Make special trips. Take a drive. Visit the dead. There’s nothing morose about it. Give death a chance. Step out of the predictable world of the living. Step into the world of the dead. Walk among gravestones. Go sit on a granite tombstone. Ponder the names you see written there. Mr. Miller once sat where you sit, full of life and vitality, expecting to live and live and live a little more. Look at the dates, when he was born, when he died. Underneath your feet rests his bones. Listen. It is almost peaceful here. Feel the wind in the trees. Hear the birdsong. See the red and gold leaves catching rays of the setting sun scattered across the green lawn. Come back to this graveyard next week. Next week bring flowers. Clear off the dead leaves and weeds. Honor the memory of Mr. Miller and all those who have passed on before us in the grand processional of life and death.

In my wife’s homeland of Denmark, people make regular trips to the graveyard to honor the memory of the dead and tend to the grave plots of these family members. Each plot is surrounded by carefully trimmed hedges, beautifully landscaped and fussed over like little victory gardens. When the Danes visit the dead, there is a quiet but playful attitude present. Honor is given to the family members who died. Humor is given to mortality. As Danes stroll along the gravel paths, laughter bubbles up out of various clusters of people like some ancient spring of water.

I had a retired Sociology professor recently tell me that he too loved walking among gravestones. He claimed we have much to learn from the dead. Whether for sociological purposes or just for some time to meditate, I like walking among gravestones. I like the quietness, the green lawns contrasted with the dark tones of granite. In Danish graveyards, you find huge stones dug from the fields of the deceased love ones, now adorned with names and dates of the very people who tilled those fields.

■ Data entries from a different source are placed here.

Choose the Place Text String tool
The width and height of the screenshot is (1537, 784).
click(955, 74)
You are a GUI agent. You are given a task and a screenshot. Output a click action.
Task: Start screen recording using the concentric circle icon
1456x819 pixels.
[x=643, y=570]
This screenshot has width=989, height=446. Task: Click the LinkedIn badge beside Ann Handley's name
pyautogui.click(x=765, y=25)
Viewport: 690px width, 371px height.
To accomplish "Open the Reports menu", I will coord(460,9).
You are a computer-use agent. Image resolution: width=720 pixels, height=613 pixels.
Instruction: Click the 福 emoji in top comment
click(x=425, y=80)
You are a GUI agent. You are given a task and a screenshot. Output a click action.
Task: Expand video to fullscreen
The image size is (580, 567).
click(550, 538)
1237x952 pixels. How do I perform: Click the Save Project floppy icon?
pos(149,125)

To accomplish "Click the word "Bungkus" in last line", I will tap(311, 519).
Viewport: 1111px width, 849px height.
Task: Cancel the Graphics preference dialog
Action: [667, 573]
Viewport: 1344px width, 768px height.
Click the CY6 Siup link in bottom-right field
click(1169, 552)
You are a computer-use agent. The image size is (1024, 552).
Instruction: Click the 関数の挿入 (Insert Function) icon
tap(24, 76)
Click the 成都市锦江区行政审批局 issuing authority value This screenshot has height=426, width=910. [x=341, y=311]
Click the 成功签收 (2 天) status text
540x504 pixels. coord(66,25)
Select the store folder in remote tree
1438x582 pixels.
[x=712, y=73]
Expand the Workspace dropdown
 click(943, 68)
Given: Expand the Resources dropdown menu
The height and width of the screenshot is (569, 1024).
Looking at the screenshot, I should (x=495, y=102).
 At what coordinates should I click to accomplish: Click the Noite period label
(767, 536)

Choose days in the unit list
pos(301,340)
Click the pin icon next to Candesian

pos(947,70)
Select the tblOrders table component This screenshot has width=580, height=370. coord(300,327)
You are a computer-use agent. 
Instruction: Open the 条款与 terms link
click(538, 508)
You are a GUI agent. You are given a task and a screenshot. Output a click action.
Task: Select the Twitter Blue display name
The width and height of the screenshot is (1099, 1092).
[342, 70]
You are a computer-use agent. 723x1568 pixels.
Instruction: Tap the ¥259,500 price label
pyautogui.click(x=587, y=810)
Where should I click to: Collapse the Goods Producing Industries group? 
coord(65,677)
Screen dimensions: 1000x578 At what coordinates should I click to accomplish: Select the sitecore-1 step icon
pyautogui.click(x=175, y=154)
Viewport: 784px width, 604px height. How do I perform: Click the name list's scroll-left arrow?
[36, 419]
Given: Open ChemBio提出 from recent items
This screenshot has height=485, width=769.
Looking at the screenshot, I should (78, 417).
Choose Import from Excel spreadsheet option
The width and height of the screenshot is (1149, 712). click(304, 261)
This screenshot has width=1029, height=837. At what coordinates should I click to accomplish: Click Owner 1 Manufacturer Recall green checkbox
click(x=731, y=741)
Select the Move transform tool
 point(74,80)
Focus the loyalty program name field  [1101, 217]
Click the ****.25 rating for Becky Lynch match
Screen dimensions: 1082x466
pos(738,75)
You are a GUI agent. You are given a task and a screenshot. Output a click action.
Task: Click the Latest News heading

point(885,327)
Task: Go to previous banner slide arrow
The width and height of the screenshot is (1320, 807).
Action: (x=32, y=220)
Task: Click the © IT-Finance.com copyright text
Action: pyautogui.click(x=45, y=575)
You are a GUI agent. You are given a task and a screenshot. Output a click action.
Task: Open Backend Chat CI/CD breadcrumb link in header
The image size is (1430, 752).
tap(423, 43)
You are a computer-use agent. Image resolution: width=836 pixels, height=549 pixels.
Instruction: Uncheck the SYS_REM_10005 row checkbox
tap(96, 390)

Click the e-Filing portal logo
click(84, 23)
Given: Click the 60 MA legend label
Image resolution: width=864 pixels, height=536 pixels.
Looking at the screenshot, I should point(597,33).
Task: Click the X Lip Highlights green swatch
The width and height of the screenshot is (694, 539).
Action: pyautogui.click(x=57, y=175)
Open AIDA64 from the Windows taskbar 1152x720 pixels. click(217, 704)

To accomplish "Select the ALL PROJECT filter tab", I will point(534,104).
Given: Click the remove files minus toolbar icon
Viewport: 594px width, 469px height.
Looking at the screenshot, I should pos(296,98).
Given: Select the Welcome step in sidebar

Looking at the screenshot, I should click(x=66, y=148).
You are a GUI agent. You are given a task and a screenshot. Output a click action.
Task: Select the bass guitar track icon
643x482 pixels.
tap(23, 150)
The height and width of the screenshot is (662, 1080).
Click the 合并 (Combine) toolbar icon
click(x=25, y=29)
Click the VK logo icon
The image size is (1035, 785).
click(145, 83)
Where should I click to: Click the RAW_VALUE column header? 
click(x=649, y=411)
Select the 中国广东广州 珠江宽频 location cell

I do not tire of reading the names of husbands and wives, sons and daughters, lovers and friends. The human race parades across gravestones telling the old, old story. We all shall die. The wise sayings and ancient symbols point our souls beyond stone and grave to the unseen realm of eternity, singing the ever new story. We all shall rise and live again. St. Benedict, a monk from the 6th century, wrote, “Day by day remind yourself that you are going to die.” A Benedictine monk I know once told me to spend more time with elderly people. I asked him why. He told me that senior citizens would teach me how to die, and assured me I wouldn’t begin to live until I learned that lesson.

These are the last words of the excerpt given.